* [WORK TASK]:
When you reach the line below that has "This screenshot has height=500, width=866.", start returning lines exactly, and stop after the line that has "Given: Open the Job rhel-vms dropdown"; skip the pictures.

# # #

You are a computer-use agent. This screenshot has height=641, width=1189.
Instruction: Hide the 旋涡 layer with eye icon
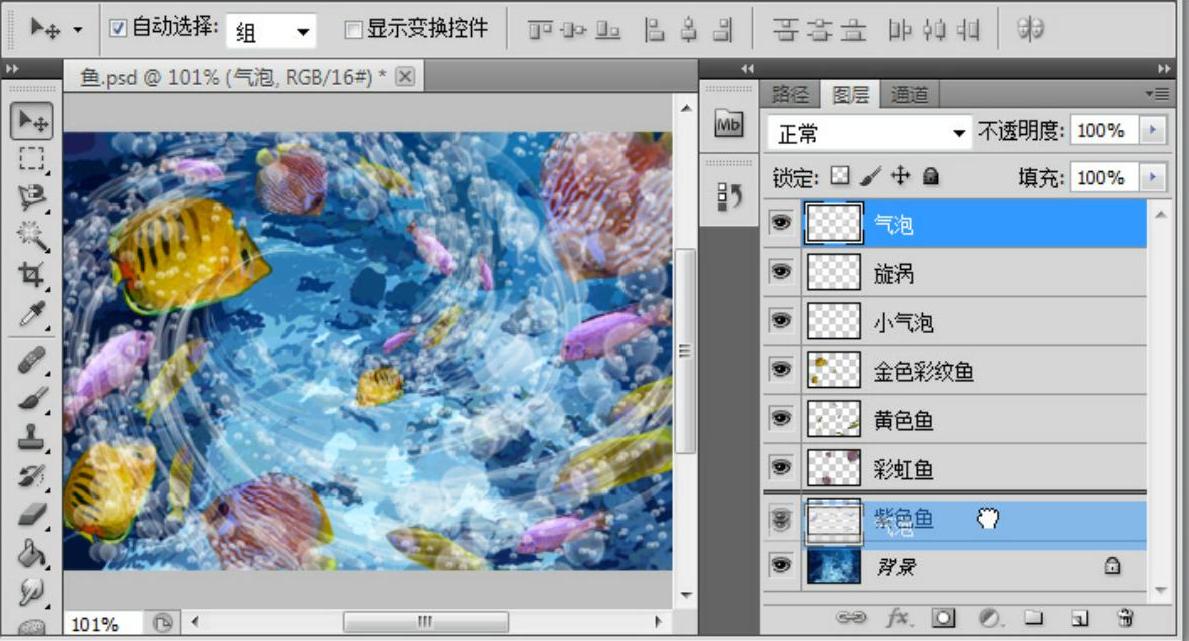[780, 272]
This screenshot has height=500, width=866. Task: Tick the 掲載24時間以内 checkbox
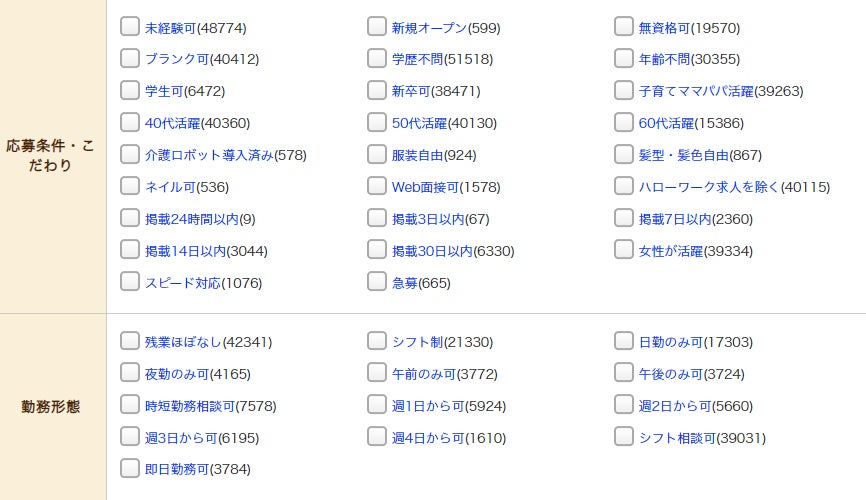tap(130, 219)
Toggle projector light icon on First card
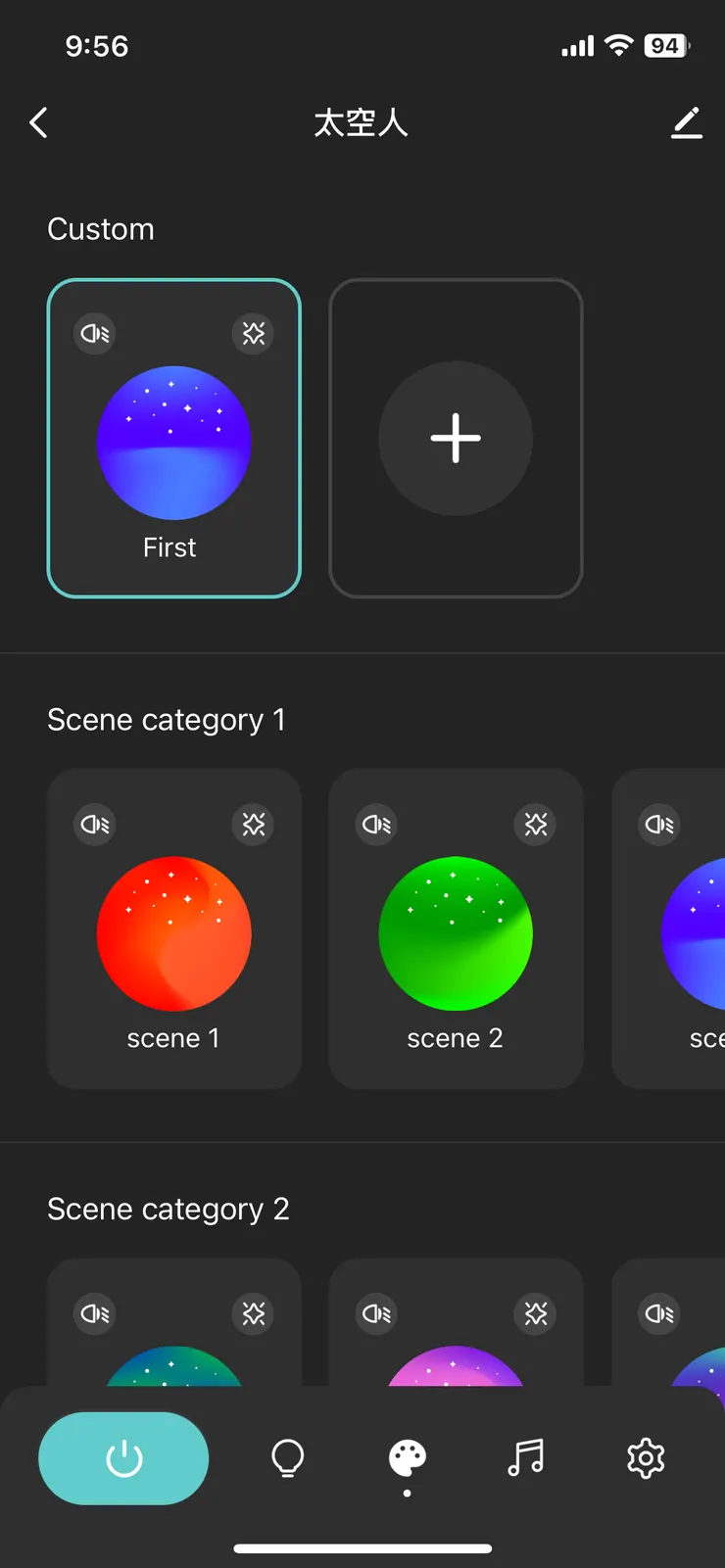 pos(95,334)
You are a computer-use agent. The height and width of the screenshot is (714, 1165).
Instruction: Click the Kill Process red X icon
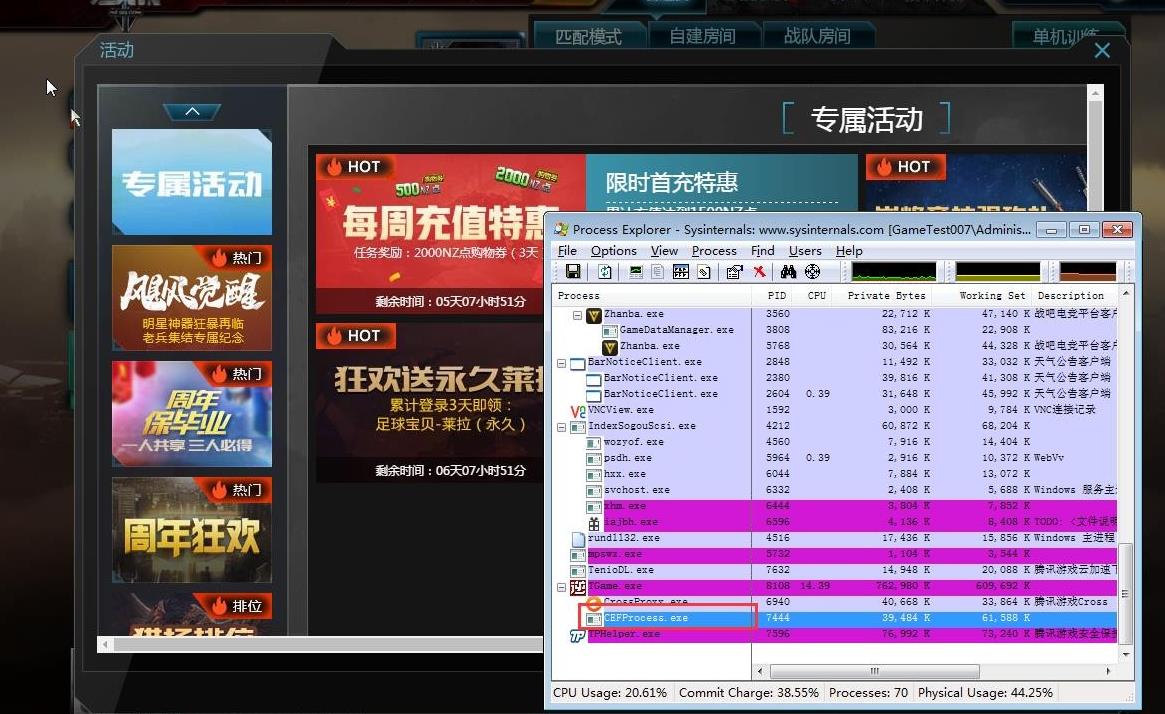click(760, 272)
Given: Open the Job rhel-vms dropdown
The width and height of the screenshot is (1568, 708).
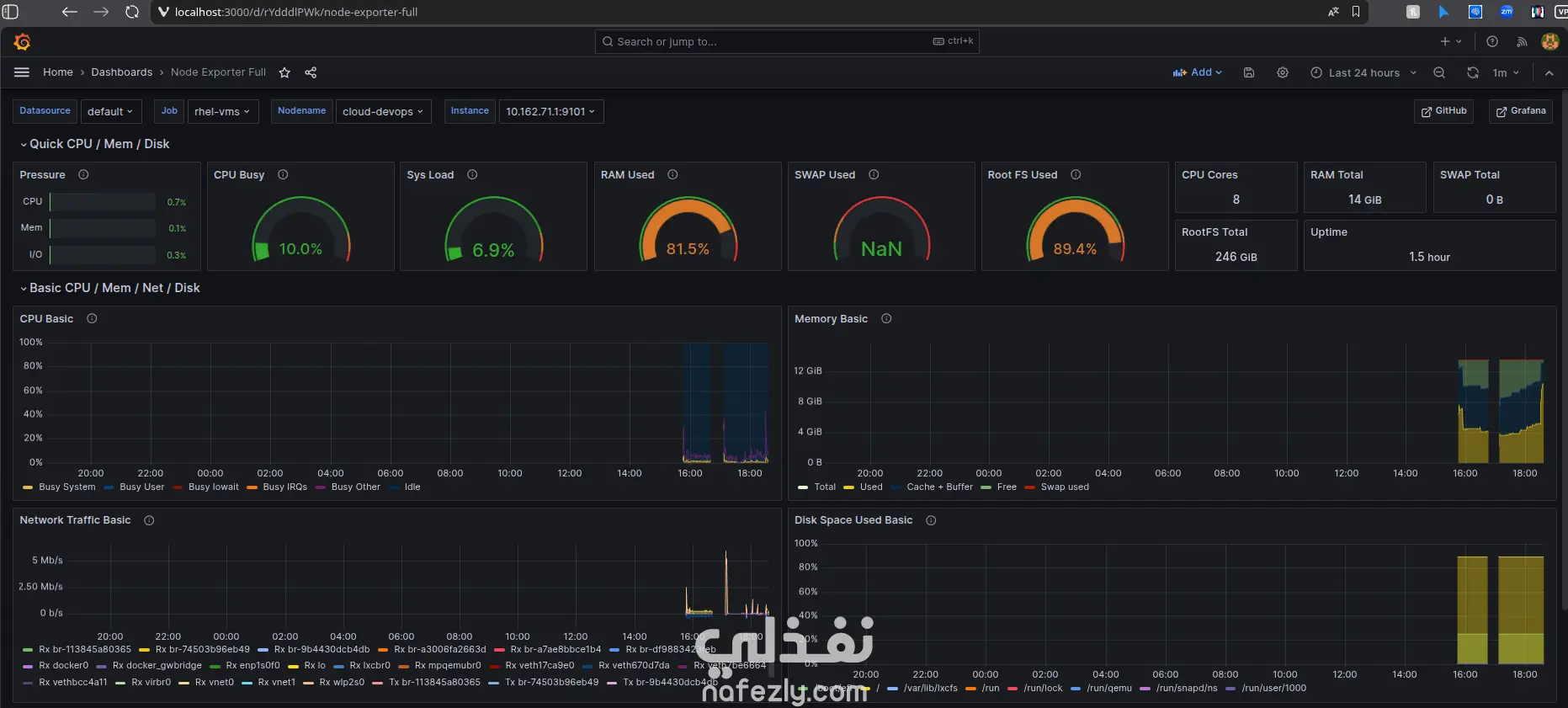Looking at the screenshot, I should tap(222, 111).
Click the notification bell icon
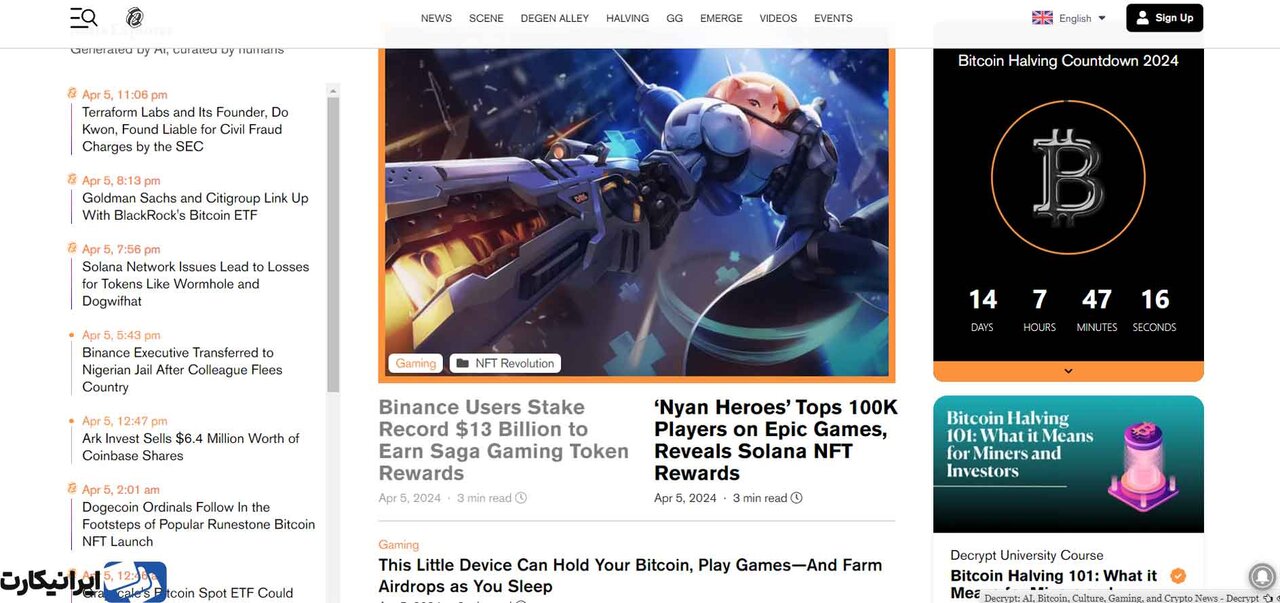 1263,576
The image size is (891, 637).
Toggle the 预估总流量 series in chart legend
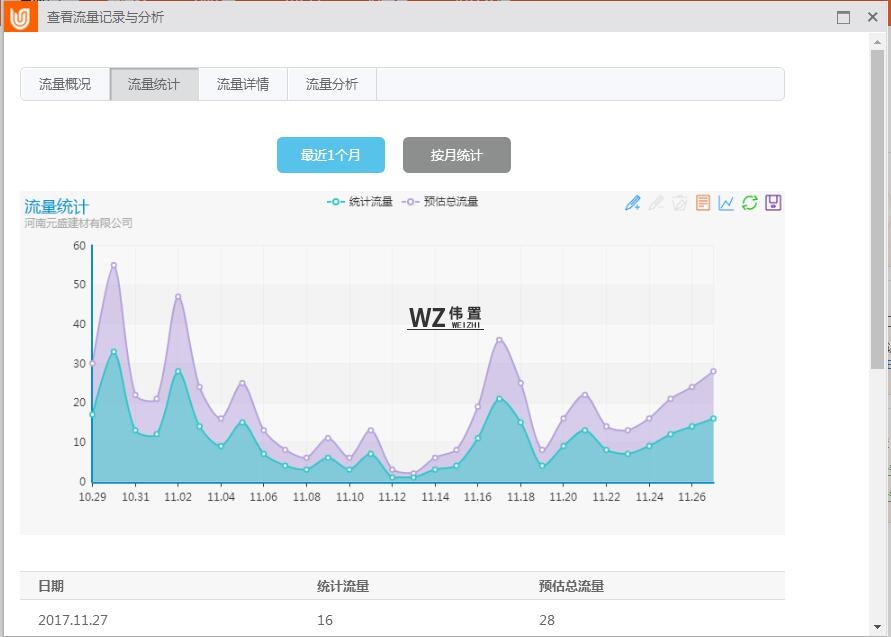[x=440, y=202]
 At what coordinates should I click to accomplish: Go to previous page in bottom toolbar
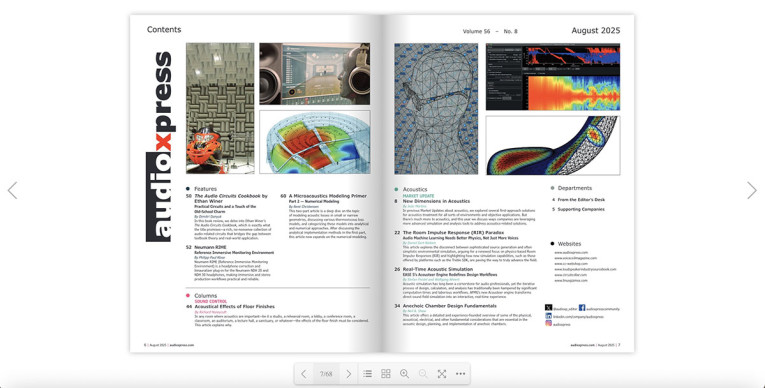tap(303, 374)
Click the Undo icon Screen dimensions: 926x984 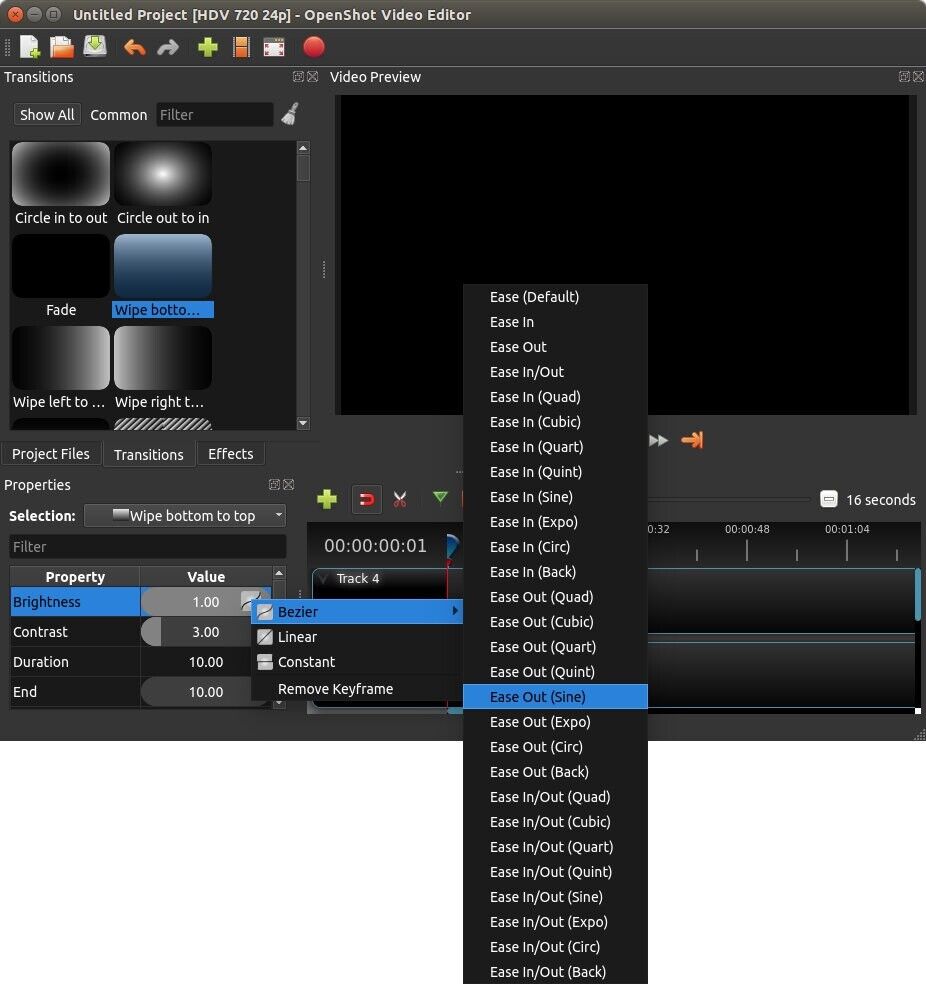(134, 46)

# # #

* [SOLUTION]:
This screenshot has height=500, width=866. Task: Tick the 掲載24時間以内 checkbox
tap(130, 219)
Toggle projector light icon on First card
 pos(95,334)
You are a computer-use agent. The height and width of the screenshot is (714, 1165).
Instruction: Click the Kill Process red X icon
click(760, 272)
Given: Open the Job rhel-vms dropdown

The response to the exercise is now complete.